# [Source document]

SPECIFICATION Engine-alternator sets This invention relates to engine-alternator sets and to a control system therefor.

Engine driven alternator sets have a variety of applications. For example they may be used as a source of electrical power where a mains supply is not available, or, where a mains supply is available, they may provide an emergency back-up supply. In any event such sets require to be controlled both during start-up and normal running and the present invention is concerned with a control system which, after initiation, operates automatically to control the functioning of the engine-alternator set.

According to the present invention there is provided a control system for an engine-alternator set comprising means for sensing and displaying the electrical quantities generated by the alternator, means for comparing the sensed quantities with preset values to detect alarm conditions, means for sensing and displaying engine parameters, means for comparing the sensed parameters with preset values to detect alarm conditions, logic means responsive to a start signal to effect starting of the engine-alternator set and responsive to preselected alarm conditions arising to shut down the enginealternator set automatically.

Preferably the sensed engine parameters are oil pressure, water temperature, and speed; low oil pressure, high water temperature and high speed giving rise to said preselected alarm conditions.

Preferably also the sensed electrical quantities are frequency, voltage, amperage and wattage; low frequency, high voltage, high current, high wattage and reverse wattage giving rise to said preselected alarm conditions.

Said start signal may be manually generated or automatically generated upon detection of a mains failure.

# [Task]
Using the engine-alternator specification, answer each question on its own line:
1. Which engine parameters are preferably sensed?
2. Which electrical quantities are preferably sensed?
3. In what two ways may the start signal be generated?
The data that follows has no connection to the engine-alternator specification.

A run of records
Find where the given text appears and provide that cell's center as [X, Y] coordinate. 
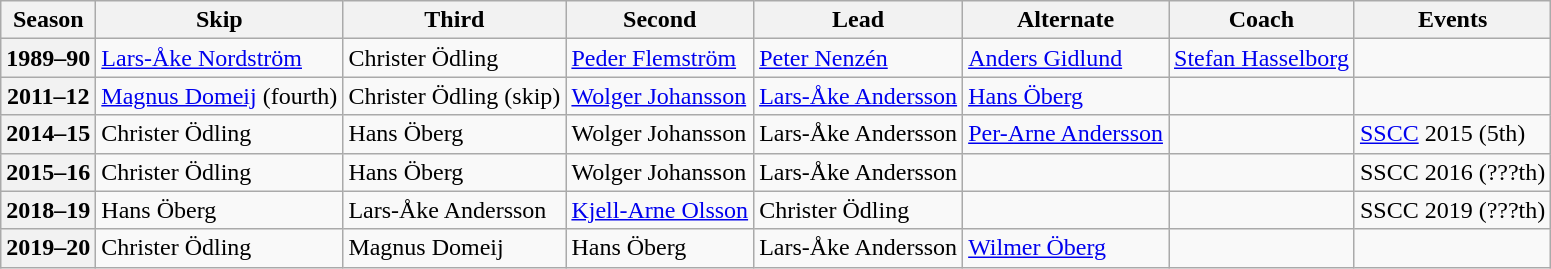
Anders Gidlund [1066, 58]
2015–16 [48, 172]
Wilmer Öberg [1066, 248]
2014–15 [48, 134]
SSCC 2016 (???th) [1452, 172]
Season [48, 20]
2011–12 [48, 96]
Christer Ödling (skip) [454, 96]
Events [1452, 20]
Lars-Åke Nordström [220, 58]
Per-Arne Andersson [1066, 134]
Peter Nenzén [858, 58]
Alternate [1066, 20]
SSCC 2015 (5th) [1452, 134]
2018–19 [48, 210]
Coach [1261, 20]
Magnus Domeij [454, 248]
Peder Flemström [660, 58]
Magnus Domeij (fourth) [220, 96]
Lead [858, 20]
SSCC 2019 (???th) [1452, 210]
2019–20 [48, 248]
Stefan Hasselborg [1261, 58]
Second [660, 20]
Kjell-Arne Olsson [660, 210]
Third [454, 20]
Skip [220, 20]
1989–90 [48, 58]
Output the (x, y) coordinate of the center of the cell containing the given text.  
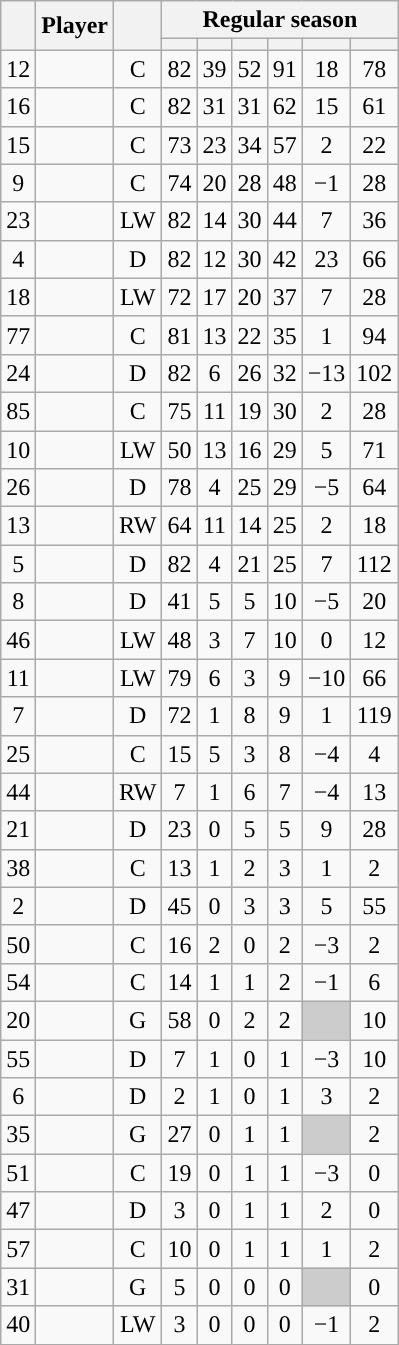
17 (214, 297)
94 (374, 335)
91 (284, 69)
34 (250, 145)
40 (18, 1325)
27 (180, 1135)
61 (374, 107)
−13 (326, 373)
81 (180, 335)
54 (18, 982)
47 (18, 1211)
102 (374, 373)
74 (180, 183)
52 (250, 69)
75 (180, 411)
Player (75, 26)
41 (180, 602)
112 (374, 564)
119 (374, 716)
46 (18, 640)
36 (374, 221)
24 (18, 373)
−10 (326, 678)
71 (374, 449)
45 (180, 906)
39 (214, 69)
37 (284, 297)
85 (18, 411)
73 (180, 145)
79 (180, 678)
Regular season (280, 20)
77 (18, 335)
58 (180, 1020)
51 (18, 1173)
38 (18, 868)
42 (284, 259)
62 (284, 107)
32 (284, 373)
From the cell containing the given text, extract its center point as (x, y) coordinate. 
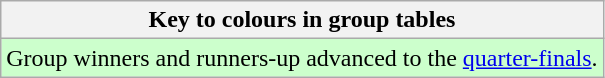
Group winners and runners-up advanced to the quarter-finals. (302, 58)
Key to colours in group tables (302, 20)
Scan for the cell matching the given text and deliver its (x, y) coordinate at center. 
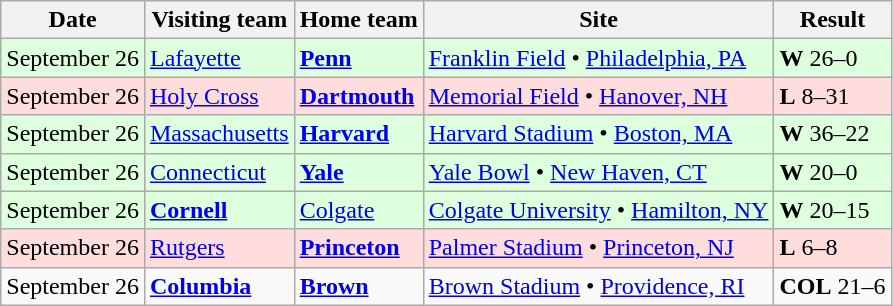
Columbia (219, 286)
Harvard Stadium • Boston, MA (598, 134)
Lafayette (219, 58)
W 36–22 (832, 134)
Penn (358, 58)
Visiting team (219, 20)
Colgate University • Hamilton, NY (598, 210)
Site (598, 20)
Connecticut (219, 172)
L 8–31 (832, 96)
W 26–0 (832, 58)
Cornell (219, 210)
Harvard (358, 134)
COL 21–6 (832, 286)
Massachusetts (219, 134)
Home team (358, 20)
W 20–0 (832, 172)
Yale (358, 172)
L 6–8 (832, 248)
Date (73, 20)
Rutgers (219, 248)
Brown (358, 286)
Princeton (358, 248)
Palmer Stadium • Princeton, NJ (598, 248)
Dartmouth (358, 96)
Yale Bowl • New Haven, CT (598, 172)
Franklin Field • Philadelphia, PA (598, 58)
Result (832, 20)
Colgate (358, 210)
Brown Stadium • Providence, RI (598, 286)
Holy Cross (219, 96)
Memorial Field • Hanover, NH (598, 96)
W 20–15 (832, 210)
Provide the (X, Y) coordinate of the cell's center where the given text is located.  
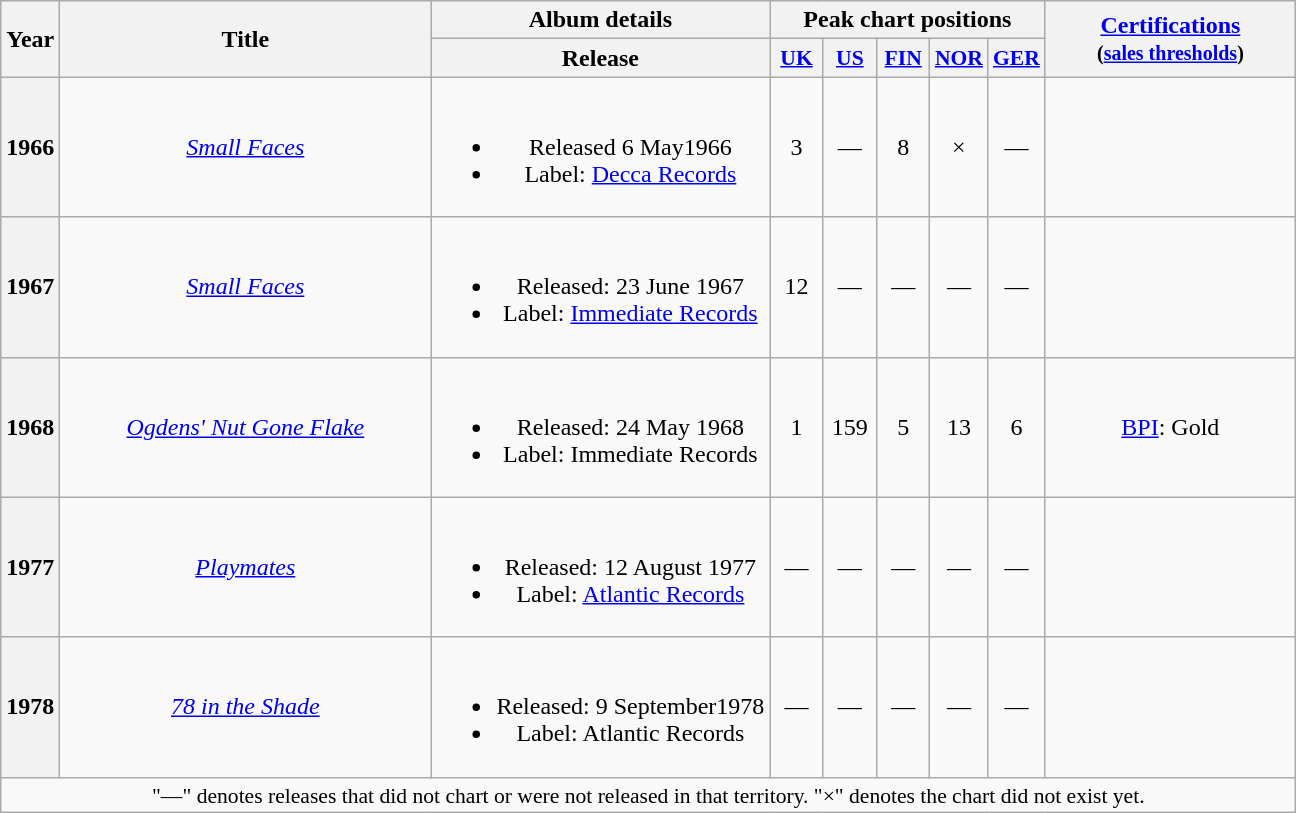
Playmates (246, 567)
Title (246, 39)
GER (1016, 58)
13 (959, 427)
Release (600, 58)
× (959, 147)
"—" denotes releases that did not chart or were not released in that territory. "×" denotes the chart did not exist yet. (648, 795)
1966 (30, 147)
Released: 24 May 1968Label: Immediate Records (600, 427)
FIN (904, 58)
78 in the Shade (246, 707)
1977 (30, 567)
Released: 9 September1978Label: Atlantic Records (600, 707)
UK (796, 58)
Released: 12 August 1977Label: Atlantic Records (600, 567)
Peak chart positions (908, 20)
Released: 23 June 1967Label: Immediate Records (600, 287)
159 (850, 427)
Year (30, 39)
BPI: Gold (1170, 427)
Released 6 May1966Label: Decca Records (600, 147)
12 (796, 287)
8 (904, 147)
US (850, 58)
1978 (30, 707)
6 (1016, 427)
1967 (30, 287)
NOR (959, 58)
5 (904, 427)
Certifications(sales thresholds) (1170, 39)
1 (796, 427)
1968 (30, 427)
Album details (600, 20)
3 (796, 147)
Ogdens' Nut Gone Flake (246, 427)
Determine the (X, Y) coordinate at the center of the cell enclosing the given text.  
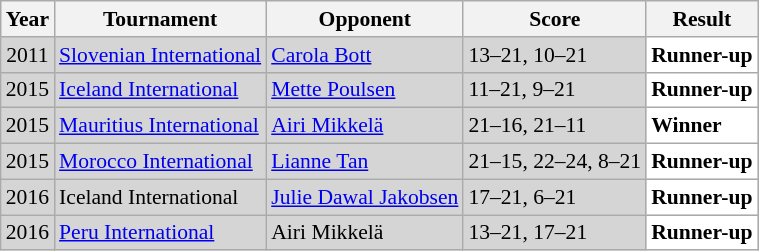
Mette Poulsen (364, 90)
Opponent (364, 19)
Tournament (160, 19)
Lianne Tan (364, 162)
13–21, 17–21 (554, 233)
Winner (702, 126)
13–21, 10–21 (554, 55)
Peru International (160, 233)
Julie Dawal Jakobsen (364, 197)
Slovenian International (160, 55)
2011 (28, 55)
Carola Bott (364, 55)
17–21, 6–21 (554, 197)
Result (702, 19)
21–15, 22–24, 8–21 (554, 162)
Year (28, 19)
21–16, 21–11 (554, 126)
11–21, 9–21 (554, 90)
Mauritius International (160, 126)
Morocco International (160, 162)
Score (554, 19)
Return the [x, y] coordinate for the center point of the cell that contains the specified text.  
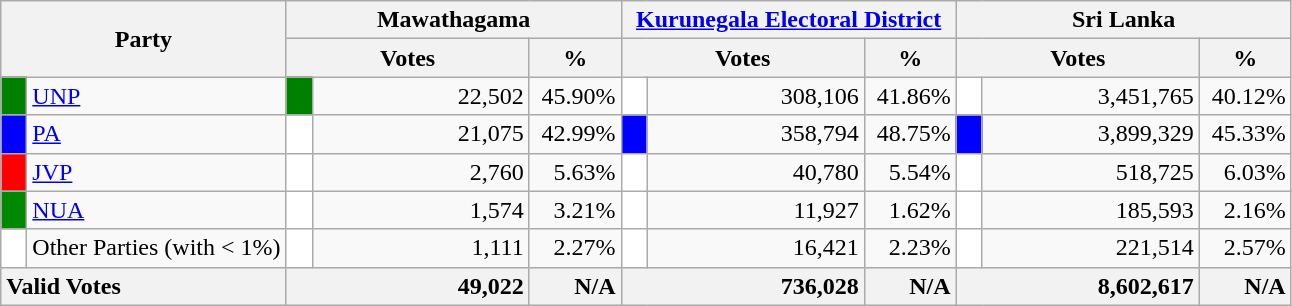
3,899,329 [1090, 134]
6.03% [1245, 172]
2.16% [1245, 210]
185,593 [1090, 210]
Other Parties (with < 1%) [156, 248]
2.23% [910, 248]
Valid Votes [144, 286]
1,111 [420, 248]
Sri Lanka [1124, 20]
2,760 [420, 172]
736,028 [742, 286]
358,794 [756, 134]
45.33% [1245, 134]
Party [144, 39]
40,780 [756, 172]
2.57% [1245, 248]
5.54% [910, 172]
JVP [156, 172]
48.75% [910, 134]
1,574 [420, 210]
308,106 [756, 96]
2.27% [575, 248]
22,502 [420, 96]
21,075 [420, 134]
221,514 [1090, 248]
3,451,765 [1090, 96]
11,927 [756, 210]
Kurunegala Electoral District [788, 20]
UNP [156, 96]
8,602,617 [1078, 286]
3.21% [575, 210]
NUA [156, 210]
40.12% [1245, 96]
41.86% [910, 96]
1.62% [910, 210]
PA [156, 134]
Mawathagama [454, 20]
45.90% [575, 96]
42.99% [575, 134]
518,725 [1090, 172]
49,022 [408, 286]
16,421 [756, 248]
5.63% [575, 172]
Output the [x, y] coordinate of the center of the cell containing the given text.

# [Result]
1. Oil pressure, water temperature, and speed.
2. Frequency, voltage, amperage, and wattage.
3. Manually, or automatically upon detection of a mains failure.